Fra un anno saremo orfani della stella polare del diritto allo studio e della cornice entro la quale far valere il diritto all’inclusione, così ci rivolgiamo al Decreto Legislativo 62/2024 [attuativo della Legge Delega 227/2021 in materia di disabilità, N.d.R.] con la stessa speranza di poter continuare il percorso. Abbiamo già iniziato il progetto individuale personalizzato e partecipato di Marta, per un accompagnamento all’ultimo anno di superiori. Vogliamo credere che il Progetto previsto dal Decreto 62 ci possa garantire quella cornice normativa sufficiente e necessaria per permettere a Marta di continuare a coltivare desideri ed aspettative per il suo futuro, come facciamo tutti noi. La lettura della Convenzione ONU sui diritti delle persone con disabilità ci fa sperare di poter continuare una vita degna di essere vissuta e di avere per Marta la libertà di attraversare un quotidiano ricco e pieno di senso. Vogliamo crederci, anche perché altrimenti l’alternativa rappresenterebbe un peggioramento della sua qualità di vita, uno scivolone ed un’oppressione su traiettorie istituzionalizzanti che non abbiamo mai deciso di seguire e che ci tolgono il fiato.

Ci auguriamo anche di incontrare operatori con la stessa onestà intellettuale che è appartenuta a chi li ha preceduti, perché anche se nel frattempo si sono aggiunti nuovi studi e nuovi orientamenti, la direzione del progresso ha solide radici nelle intuizioni antiche che hanno permesso di togliere le scuole speciali. Non si tratta di inventare nuovi servizi, ma di radicarsi ancora più in profondità in questi principi che ci hanno portato il progresso che è la garanzia di diritti per tutti.

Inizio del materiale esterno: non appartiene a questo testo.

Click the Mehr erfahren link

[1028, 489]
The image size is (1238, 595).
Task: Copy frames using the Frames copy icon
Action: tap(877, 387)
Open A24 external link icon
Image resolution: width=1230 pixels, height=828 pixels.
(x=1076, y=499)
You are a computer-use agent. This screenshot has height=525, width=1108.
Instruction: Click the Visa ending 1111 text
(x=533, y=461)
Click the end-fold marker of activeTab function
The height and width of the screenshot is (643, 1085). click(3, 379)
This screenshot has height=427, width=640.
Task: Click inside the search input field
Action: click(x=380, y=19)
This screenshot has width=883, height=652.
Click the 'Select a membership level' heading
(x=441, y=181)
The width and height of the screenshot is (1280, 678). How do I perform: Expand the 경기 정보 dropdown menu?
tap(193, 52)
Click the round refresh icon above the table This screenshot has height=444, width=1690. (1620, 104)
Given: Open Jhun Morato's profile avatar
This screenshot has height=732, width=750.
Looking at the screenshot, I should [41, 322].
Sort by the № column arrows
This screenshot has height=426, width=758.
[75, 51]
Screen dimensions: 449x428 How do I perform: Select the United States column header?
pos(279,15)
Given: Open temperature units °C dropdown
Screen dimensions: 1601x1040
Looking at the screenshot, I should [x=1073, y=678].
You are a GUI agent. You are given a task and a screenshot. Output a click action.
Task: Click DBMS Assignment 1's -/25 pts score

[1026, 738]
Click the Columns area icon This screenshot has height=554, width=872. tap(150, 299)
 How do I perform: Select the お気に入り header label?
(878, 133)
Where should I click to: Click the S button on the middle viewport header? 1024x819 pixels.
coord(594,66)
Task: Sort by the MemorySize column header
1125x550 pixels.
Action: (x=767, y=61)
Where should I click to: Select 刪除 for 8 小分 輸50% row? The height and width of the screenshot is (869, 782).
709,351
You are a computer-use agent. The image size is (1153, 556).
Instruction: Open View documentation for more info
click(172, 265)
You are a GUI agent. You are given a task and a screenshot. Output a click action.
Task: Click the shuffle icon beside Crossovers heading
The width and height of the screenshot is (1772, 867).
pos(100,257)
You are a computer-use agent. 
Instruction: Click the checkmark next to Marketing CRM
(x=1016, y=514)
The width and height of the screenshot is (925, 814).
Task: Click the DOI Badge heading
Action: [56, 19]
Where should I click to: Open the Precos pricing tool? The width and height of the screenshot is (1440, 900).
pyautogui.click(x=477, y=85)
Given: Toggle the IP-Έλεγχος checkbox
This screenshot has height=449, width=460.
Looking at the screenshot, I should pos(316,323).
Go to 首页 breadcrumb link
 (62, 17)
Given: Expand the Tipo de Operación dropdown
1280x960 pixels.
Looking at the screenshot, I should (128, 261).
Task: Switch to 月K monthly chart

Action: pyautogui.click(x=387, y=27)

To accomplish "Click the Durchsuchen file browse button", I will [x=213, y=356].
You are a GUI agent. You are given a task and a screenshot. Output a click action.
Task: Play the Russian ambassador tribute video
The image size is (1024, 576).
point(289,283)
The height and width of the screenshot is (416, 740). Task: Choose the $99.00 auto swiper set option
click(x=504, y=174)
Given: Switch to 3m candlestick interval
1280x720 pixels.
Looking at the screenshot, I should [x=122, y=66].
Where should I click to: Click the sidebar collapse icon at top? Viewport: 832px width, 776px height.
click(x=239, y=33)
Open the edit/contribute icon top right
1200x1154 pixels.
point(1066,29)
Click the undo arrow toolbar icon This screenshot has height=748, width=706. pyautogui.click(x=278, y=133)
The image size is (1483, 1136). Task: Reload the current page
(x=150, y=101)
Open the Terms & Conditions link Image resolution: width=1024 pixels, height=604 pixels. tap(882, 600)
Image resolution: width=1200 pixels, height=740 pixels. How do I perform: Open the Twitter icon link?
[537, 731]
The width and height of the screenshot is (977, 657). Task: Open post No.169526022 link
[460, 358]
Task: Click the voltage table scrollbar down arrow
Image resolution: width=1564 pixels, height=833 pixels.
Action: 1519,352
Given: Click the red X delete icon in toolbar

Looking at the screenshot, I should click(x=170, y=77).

Marta vuole continuare a scegliere e fare esperienze, e contornarsi di relazioni ricche e non recluse in luoghi e gruppi, e noi genitori chiediamo i giusti sostegni perché questo possa avvenire.

 

Nota: il Centro Informare un’h è impegnato nel rivendicare la promozione della deistituzionalizzazione e lo stop all’istituzionalizzazione. Temi su cui si è avviato un confronto pubblico. In calce alla pagina Riforma della disabilità: eliminiamo la possibilità di istituzionalizzare le persone (in aggiornamento) sono segnalati i contributi che di volta in volta si stanno susseguendo.